Kelly McMasters: Thank you so much, Zibby. I’m thrilled to be here. It’s really exciting.
Zibby: As I was just saying to you before we started, I am a hundred percent obsessed with this book. It’s the best book I’ve read in so long. It’s so good. It’ll be the September book club pick for Zibby’s Book Club. That’s great. Also, we’ve started all these local chapters, so now people can read not just virtually, but all over. Hoping to grow that even more by September. In fact, if anyone listening wants to start a book club chapter, you can email info@zibbysbookclub.com and start your own chapter. We’ll give you all the tools you need.
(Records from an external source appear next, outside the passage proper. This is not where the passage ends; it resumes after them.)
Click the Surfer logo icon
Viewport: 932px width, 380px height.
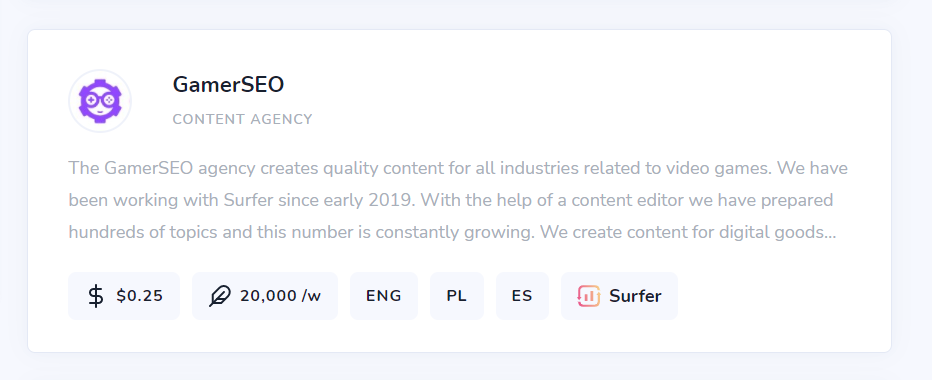tap(588, 296)
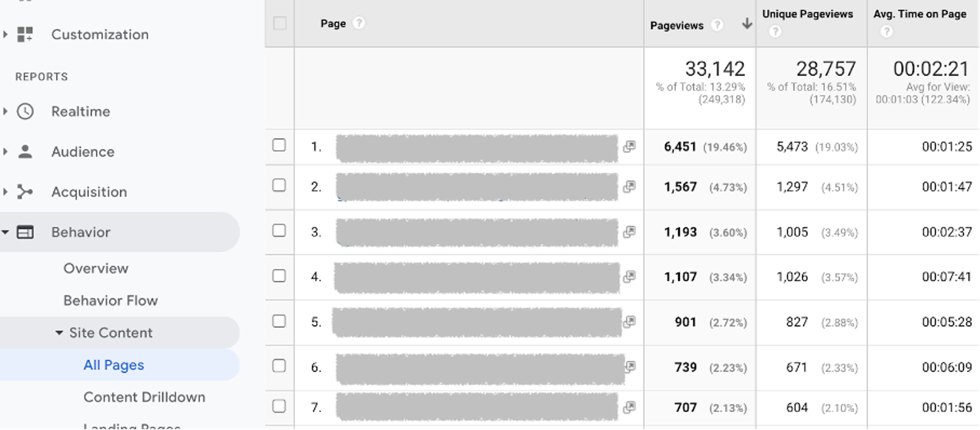Collapse the Behavior section
Viewport: 980px width, 430px height.
[5, 232]
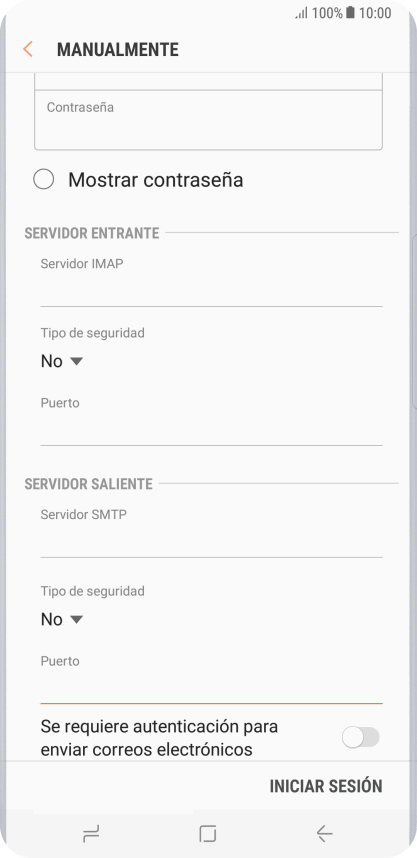Tap the clock showing 10:00
The height and width of the screenshot is (858, 417).
click(375, 13)
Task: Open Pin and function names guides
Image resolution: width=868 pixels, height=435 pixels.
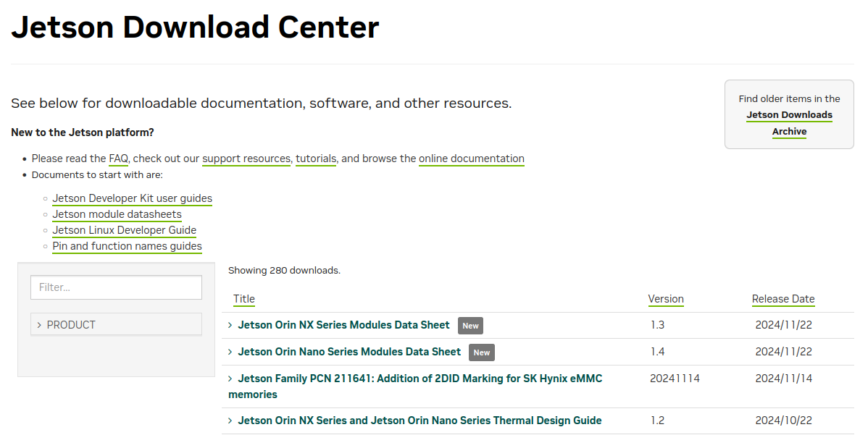Action: click(x=127, y=246)
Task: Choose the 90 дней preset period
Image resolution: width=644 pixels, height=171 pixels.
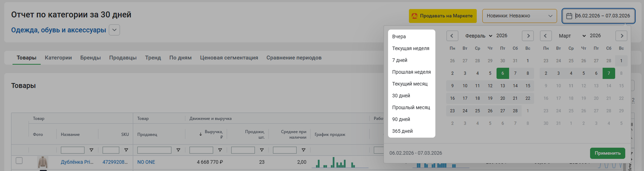Action: tap(401, 119)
This book is so good. Everyone has to read it.
Kelly: Thanks, Zibby. That means the world, especially as somebody who has traveled some similar roads.
Zibby: I also really love Maggie Smith’s book. I was on Instagram and watching — obviously, you were at her event and supporting her and loved her book, as did everybody. I do feel like the two of them go hand in hand, those two books. In fact, if anyone is ever getting a divorce, this should be the gift package. Okay, here you go. Just read these two books. End of story.
Kelly: I love that. Yes, Maggie’s book is amazing. I was so thrilled when she read mine and wrote her beautiful blurb for The Leaving Season. I hope maybe what you’re talking about is that both books, even though they are covering some really difficult terrain, ultimately, they are stories of hope and renewal. That is what I think I needed when I was going through the divorce especially, what I still need every day even though I’m way past it. That’s what I hope that this book can ultimately be.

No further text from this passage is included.